In 2003, I was in a wreck and totaled my vehicle. My friend was there for me.
Finding God Through a Friend’s Faithfulness
In my pit of despair, in situations beyond my control and so battle-fatigued, my friend told me about a church of truth and said that if I wanted God I could find him there. She practically led me there, even as she herself fought her own demons and battles. In her darkest hours, she was telling me of God and a church where you could feel the Spirit of God move — where people jumped and praised and worshipped in spirit and spoke in tongues.
I was scared. My fear was intense, and my need for God was deeper. In November 2003, my friend and her husband took me to my first service in a Pentecostal church. Within a few weeks I was filled with the Holy Spirit, and in December of 2003, I was baptized in Jesus’ name.
My life swiftly began to change, and God showed me the areas to clean up and I obeyed. I am by no means perfect and I am still a work in progress, for I know the potter is molding the clay to make me who I was destined to be — a child of God.
Separated, Then Reunited
As two women bound by circumstances beyond our control, we watched our lives pivot out of control. We were both by now abandoned by our husbands, left to our own recourse. Both our homes were foreclosed, and one of us ended up in a homeless shelter for women.
During this time, as I had lost my job, I had a lot of time on my hands. I would go to church daily and pray. At first I did not know how; then I began to listen, my ears were opened, and I learned from my brothers and sisters in Christ and my pastor.

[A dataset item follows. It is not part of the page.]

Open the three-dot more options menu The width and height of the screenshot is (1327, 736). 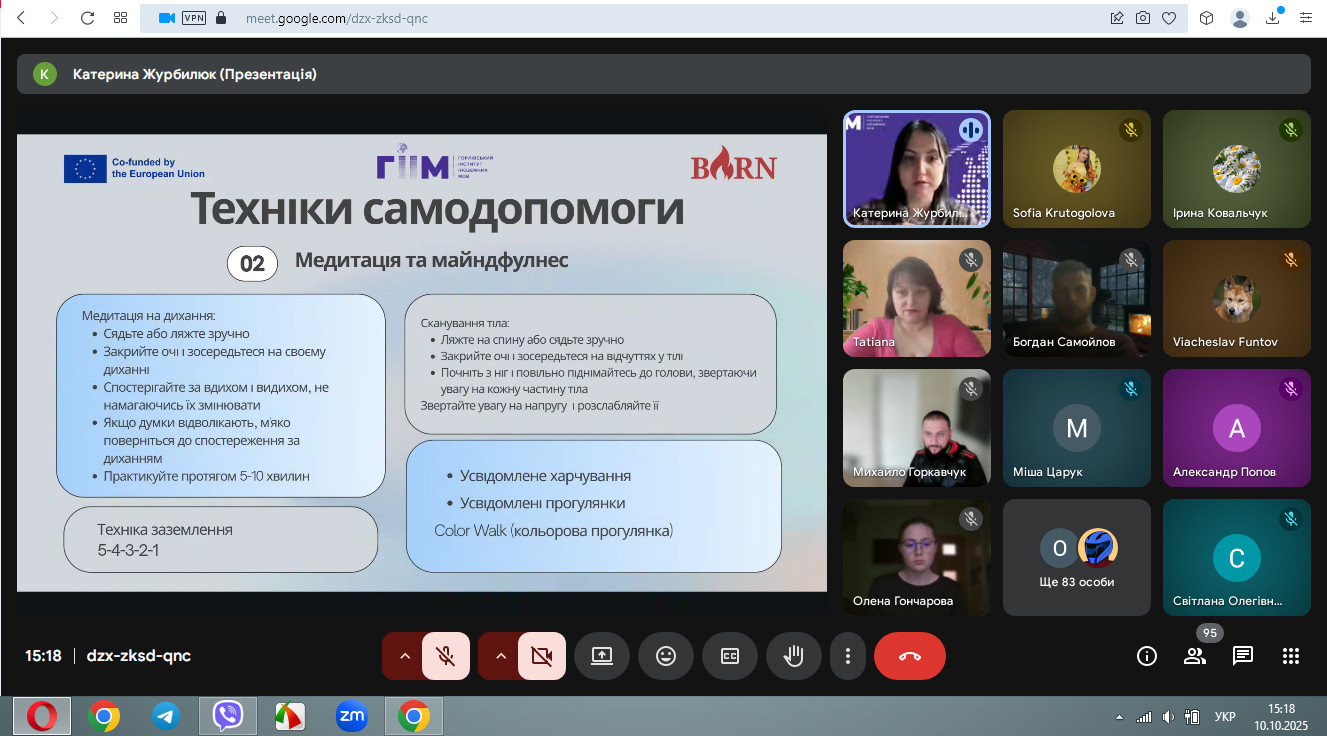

I missed my friend. I was facing a serious surgery and did not know how to reach her. One day my phone rang and it was she — she had found my number. I was so happy to hear her voice. She was safe and happy and living out of town with her brother. I told her of my upcoming surgery, and she immediately made arrangements to come stay with me for one month while I recovered and to take care of me. She was a saint and waited on me hand and foot.
A True Proverbial Woman
I do not see her flaws as others do. I see her from the inside out — for her heart, for the love she shows the less fortunate. Very soon, I will be able to help her. She is going on her first missions trip to Belize in February, and I have been entrusted with her sweet lab, Charmin, her child, and will take care of her baby so she can do God’s work in a foreign country.
When I look at my friend I see a woman who has a pure heart and a love for others, and one of the most giving natures I know and have been blessed to witness. She has very little in worldly possessions, yet she always manages to give me something most times I see her. She is a true proverbial woman, looking after the interests of others before her own.
Proverbs 27:9 — “The heartfelt counsel of a friend is as sweet as perfume and incense.”
I have told these things to you to remind you that sometimes what we see in a person on the outside is not what God has put on the inside. Make sure you always take an opportunity to get to know a new person, look at the inside — at the heart — and give them a chance. People are not brought into our lives by chance, but perhaps by a higher purpose.
Philippians 2:1–4 — “If you have any encouragement from being united with Christ, if any comfort from his love, if any fellowship with the Spirit, if any tenderness and compassion, then make my joy complete by being like-minded, having the same love, being one in spirit and purpose. Do nothing out of selfish ambition or vain conceit, but in humility consider others better than yourselves. Each of you should look not only to your own interests but also to the interests of others.” (NIV)
Thank you, Lord, for my best friend!